The Mason would not have had a sound much different than any other small locomotive from the period, a C-16 or the Forney sound file will work. The thing that made the Mason special would not have affected the sound like a Shay or some other geared locomotive would have.

Andre


----------



## astrayelmgod (Jan 2, 2008)

I asked Fletch that very question, and he suggested the Phoenix board for the 4-4--0. I can't find the order form or a receipt, so I don't know exactly what I ordered, but when I received it, it is labeled Accucraft Mason Bogie. 

Fletch said he thinks the 4-4-0 sound was recorded from the Eureka, which would have about the same boiler size, and whistle. He went on to say that C-16s and similar engines would have a deeper tone, both from the stack, and the whistle.


----------



## docwatsonva (Jan 2, 2008)

Thanks guys. I appreciate the recommendations. I'll get in touch with Phoenix and see what they have to offer.

Doc


----------



## Big65Dude (Jan 2, 2008)

Hey Doc,

Go to this posting elsewhere in these pages: RGS SJD and check out the little video clip at the bottom.

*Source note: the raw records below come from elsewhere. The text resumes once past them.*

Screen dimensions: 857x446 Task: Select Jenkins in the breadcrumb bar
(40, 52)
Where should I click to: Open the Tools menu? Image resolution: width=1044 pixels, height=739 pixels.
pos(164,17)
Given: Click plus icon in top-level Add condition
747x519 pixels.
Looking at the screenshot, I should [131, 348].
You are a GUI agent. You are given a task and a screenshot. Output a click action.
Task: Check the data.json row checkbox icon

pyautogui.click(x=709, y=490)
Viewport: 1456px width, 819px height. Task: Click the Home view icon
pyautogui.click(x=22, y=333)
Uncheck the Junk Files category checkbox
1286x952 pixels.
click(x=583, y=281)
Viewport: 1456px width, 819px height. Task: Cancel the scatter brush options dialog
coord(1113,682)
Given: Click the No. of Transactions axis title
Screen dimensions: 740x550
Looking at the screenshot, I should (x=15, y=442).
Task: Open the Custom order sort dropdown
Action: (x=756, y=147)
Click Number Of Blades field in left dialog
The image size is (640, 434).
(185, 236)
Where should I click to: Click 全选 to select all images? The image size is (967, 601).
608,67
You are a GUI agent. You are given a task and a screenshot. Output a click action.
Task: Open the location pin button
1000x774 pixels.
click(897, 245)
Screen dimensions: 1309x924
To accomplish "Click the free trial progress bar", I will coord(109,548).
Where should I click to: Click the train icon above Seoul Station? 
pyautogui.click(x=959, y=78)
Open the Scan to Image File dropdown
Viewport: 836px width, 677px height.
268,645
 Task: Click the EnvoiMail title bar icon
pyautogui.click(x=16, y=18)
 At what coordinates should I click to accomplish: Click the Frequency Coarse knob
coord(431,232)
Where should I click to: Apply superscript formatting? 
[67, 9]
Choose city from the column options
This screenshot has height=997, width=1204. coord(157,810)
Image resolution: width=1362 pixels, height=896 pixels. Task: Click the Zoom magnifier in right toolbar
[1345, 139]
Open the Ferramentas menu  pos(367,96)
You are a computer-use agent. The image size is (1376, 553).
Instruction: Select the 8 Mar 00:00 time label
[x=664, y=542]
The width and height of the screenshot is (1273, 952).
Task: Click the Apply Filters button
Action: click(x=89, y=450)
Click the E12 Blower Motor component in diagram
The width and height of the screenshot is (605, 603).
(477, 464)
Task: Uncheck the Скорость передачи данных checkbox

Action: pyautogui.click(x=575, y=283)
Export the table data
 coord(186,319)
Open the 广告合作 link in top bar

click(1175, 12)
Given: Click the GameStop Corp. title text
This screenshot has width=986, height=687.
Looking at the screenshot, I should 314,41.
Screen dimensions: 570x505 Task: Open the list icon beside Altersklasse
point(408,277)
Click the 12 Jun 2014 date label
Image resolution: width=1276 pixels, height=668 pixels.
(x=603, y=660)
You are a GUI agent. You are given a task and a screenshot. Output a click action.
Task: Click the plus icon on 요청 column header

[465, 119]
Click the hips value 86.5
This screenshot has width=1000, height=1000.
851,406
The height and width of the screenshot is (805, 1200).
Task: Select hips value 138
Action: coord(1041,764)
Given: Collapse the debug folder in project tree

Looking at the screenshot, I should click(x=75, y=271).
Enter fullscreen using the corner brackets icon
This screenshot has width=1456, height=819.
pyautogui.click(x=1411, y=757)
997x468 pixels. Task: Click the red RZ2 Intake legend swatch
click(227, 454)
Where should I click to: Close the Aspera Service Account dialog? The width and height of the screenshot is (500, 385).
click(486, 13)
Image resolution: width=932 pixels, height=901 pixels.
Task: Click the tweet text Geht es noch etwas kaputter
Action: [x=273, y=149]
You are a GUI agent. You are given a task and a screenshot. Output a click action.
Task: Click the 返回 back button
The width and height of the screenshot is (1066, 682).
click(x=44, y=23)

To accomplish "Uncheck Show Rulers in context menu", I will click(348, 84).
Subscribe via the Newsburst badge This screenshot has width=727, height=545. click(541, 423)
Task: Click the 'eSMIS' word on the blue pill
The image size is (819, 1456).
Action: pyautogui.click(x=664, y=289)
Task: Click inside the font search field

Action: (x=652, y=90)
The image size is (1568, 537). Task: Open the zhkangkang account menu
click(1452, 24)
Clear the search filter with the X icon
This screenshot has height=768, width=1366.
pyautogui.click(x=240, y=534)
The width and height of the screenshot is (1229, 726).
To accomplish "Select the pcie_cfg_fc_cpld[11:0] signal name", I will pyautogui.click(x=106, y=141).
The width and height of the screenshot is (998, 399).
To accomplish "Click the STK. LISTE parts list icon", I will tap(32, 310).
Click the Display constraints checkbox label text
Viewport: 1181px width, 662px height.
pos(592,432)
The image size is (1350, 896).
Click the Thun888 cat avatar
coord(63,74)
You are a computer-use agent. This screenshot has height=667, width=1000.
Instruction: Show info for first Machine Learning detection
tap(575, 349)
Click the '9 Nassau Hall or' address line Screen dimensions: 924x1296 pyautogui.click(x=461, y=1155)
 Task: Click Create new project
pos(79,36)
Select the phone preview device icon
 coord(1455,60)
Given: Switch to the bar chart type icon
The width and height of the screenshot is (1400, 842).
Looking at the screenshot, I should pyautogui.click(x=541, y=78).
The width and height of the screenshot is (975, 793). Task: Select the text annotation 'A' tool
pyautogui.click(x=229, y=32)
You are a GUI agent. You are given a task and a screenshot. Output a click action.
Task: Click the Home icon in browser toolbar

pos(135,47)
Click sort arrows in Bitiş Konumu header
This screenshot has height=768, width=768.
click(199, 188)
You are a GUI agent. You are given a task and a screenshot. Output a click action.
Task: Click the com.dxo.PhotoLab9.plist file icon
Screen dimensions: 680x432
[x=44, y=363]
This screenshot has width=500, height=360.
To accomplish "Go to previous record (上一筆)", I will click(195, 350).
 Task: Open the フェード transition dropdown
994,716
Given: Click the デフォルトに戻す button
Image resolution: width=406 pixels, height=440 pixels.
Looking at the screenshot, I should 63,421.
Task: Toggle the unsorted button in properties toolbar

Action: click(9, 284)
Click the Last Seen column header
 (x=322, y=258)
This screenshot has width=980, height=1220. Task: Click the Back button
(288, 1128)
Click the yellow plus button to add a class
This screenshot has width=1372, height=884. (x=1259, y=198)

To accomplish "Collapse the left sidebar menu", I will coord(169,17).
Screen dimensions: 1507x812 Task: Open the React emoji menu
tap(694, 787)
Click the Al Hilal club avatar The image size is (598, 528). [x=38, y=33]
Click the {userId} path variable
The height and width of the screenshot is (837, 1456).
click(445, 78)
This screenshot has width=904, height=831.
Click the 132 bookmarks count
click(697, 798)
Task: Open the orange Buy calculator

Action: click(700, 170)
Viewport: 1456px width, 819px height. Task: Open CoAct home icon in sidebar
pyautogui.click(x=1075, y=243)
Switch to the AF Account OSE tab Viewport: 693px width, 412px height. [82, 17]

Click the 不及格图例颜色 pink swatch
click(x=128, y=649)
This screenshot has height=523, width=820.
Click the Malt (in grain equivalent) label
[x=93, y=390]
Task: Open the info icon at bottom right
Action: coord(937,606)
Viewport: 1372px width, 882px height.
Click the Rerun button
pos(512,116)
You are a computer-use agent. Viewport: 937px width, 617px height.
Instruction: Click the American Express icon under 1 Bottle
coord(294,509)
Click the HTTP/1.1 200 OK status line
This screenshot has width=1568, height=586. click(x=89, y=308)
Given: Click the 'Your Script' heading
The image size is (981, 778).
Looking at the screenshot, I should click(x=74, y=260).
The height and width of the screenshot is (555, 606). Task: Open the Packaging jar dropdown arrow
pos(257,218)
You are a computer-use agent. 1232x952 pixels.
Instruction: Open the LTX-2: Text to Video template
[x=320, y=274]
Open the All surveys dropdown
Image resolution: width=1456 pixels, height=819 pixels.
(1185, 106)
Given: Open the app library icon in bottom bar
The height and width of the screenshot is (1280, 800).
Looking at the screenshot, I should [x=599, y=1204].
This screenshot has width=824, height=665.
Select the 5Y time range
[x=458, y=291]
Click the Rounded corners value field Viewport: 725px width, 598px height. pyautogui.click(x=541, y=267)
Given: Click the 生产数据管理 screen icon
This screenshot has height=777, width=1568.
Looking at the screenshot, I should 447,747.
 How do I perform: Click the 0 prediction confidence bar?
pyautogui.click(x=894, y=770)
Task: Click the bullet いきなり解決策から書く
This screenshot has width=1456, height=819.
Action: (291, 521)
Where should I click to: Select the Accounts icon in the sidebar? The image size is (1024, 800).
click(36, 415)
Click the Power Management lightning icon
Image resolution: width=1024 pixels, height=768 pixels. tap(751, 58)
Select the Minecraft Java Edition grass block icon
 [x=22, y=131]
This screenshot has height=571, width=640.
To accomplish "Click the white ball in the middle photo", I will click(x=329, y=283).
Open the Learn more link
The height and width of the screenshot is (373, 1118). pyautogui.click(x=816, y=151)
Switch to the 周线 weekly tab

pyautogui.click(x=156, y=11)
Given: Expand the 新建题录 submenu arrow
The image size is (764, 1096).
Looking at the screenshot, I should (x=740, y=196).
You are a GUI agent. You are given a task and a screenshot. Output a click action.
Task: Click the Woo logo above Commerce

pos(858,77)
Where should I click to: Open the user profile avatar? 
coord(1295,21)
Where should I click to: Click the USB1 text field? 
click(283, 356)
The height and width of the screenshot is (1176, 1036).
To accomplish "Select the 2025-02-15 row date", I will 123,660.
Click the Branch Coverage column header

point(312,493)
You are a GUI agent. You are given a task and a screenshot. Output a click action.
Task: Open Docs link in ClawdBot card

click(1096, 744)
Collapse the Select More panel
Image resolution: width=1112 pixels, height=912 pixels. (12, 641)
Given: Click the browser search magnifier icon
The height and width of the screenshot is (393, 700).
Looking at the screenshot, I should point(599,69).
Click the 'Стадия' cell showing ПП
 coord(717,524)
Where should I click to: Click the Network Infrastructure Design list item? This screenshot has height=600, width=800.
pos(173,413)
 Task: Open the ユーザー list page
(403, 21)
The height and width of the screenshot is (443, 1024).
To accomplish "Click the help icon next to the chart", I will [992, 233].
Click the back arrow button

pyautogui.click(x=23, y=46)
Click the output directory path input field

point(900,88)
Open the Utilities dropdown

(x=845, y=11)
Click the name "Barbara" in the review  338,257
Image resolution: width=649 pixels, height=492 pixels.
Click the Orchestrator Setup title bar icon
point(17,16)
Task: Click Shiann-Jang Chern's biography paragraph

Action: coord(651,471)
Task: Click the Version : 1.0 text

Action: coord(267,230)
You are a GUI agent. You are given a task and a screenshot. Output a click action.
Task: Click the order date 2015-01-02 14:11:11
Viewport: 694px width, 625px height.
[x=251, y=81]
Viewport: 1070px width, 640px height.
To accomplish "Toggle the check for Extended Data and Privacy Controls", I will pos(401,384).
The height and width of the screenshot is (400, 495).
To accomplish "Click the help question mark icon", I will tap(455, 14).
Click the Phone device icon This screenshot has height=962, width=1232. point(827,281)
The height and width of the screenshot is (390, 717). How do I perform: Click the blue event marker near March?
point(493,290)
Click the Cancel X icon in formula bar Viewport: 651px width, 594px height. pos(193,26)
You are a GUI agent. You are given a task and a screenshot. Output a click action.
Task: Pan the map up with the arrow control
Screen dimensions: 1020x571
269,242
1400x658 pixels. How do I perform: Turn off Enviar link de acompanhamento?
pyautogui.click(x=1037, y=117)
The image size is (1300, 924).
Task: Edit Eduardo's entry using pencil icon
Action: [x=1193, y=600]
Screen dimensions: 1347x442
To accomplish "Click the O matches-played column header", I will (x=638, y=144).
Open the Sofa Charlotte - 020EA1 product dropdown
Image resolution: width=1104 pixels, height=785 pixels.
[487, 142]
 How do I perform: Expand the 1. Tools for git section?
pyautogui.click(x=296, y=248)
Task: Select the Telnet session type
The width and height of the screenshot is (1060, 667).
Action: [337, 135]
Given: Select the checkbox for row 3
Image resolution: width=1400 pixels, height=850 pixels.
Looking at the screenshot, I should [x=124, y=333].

You'll see and hear my inspection engine - No. 87, the "Columbus" - which has the Phoenix 4-4-0 sound module in it. It should give you a pretty good idea of what it'll sound like.


----------



## docwatsonva (Jan 2, 2008)

Jack,

I forgot about your previous posting. I really like the sound. Thanks for pointing it out. What did you use for the chuff trigger?

Doc


----------



## Big65Dude (Jan 2, 2008)

Doc -

The B'mann 4-4-0 has a built-in chuff sensor on the rear driver axle - two wipers and four brass strips, 90° apart, along the length of the shaft. 

I'm a strong believer in the KISS* Principle and this system is very basic, very reliable and sure to give the "four-per" you're looking for.

Good luck with your bogie.

* Keep It Simple, Stupid


----------